_Esercizi da svolgere_.
1. Trascrivi per favore parola per parola un passo del testo scelto: parti dalle parole "Nel 1570 è entrata" e fermati dopo "antologie di poesia.".
2. Rispondi alle seguenti domande sul testo scelto:
(a) In che anno entrò a far parte di un circolo letterario?
(b) Quale volume venne pubblicato nel 1575?
(c) A quanti anni ottenne l'iscrizione nel Catalogo delle cortigiane?
3. Elenca tutte le categorie di clienti della cortigiana nominate nel testo scelto.

_Testo scelto_.
********************
Dopo la rottura col marito non le rimase altro che diventare cortigiana, tra i suoi clienti c’erano nobili, prelati, intellettuali e artisti.

Frequentando gli ambienti più influenti e potenti della città, desiderosa di avere il suo posto in una società bigotta e ipocrita, ha studiato per migliorare la sua arte nella conversazione e nella poesia, ottenendo a 20 anni la sua formale iscrizione nel Catalogo de tutte le principal et più honorate cortigiane di Venetia.

Nel 1570 è entrata a far parte di uno dei circoli letterari più famosi della città, partecipando alle discussioni, facendo donazioni e curando antologie di poesia.

Nel 1575, anno in cui venne pubblicato il volume Terze rime, a seguito dei disordini sociali scoppiati all’inizio dell’epidemia di peste, ha subito il saccheggio della sua casa e la perdita dei suoi possedimenti.

Nel 1577 aveva proposto al consiglio cittadino di fondare una casa per prostitute e donne indigenti, ma non era riuscita a raccogliere consensi e finanziamenti.
********************
_Materiale fornito_.

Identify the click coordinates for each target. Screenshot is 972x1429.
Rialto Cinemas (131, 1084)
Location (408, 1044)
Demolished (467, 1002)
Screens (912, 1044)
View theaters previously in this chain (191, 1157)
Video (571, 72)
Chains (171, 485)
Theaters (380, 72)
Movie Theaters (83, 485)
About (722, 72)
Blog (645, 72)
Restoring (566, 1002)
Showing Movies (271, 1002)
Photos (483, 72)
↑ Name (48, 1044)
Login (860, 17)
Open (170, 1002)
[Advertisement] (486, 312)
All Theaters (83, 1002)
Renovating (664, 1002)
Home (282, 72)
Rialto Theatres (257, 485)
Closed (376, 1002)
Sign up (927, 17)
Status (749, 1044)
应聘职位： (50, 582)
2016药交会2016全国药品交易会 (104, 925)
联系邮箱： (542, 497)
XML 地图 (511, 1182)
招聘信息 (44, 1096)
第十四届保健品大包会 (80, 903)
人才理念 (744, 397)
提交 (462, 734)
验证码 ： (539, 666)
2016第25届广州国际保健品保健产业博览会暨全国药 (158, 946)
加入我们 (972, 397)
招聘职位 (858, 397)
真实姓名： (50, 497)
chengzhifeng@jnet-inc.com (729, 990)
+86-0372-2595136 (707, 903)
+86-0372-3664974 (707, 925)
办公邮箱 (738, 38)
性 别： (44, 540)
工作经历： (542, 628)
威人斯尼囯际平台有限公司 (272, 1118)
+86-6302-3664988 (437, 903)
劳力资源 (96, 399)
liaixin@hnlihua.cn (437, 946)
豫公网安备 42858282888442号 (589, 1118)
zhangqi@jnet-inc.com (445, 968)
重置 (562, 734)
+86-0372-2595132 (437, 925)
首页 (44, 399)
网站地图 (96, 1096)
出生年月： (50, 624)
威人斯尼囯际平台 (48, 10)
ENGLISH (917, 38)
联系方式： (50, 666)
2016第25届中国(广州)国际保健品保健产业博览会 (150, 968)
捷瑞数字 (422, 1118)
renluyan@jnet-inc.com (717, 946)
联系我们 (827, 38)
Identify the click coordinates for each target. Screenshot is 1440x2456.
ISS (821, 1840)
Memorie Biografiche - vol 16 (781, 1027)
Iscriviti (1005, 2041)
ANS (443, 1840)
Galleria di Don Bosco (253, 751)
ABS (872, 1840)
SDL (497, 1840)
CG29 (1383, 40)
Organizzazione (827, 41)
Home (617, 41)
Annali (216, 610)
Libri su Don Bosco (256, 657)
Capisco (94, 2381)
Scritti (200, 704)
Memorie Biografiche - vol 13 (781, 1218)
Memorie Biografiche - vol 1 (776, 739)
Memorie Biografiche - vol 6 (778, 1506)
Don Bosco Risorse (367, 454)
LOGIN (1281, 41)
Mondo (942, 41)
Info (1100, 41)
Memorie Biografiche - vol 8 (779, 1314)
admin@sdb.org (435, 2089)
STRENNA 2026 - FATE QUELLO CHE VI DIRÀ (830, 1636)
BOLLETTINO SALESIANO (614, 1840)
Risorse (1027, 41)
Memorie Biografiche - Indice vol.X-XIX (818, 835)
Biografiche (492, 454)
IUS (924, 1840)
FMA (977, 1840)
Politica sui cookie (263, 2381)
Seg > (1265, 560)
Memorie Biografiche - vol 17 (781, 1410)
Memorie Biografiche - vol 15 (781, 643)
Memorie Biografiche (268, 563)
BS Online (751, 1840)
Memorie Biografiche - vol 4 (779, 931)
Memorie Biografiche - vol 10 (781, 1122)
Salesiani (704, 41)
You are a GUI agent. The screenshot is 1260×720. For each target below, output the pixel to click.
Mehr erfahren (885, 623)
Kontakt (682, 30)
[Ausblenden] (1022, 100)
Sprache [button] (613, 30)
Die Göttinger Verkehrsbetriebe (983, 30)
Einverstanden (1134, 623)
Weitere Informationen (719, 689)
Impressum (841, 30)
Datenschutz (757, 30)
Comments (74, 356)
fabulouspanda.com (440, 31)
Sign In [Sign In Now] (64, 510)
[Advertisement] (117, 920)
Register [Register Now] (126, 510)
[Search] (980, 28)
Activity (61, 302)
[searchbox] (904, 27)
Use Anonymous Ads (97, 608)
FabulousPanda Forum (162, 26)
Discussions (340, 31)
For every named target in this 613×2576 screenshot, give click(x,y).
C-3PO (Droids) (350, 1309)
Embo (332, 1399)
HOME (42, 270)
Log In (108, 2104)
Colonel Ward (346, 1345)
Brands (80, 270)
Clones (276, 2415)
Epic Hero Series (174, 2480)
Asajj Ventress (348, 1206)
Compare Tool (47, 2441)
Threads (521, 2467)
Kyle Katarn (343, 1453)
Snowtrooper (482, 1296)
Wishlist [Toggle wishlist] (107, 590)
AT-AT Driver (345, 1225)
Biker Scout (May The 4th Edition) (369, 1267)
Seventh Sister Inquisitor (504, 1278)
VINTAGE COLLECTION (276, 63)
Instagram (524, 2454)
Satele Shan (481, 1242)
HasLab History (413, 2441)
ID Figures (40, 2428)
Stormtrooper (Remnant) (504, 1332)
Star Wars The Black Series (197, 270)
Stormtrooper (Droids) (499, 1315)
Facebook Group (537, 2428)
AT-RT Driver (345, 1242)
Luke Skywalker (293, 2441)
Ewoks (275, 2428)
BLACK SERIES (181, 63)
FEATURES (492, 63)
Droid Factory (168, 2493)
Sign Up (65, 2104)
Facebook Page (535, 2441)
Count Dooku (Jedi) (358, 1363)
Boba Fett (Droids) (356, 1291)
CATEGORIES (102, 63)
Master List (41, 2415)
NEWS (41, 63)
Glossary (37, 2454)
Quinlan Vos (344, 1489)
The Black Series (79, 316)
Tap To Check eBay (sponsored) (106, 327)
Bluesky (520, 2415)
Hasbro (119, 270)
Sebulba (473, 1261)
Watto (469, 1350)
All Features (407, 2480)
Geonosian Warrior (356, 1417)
********************
_Soluzioni degli esercizi_.
1.
Nel 1570 è entrata a far parte di uno dei circoli letterari più famosi della città, partecipando alle discussioni, facendo donazioni e curando antologie di poesia.

2.
(a) Nel 1570.
(b) Terze rime.
(c) A 20 anni.

3. nobili, prelati, intellettuali, artisti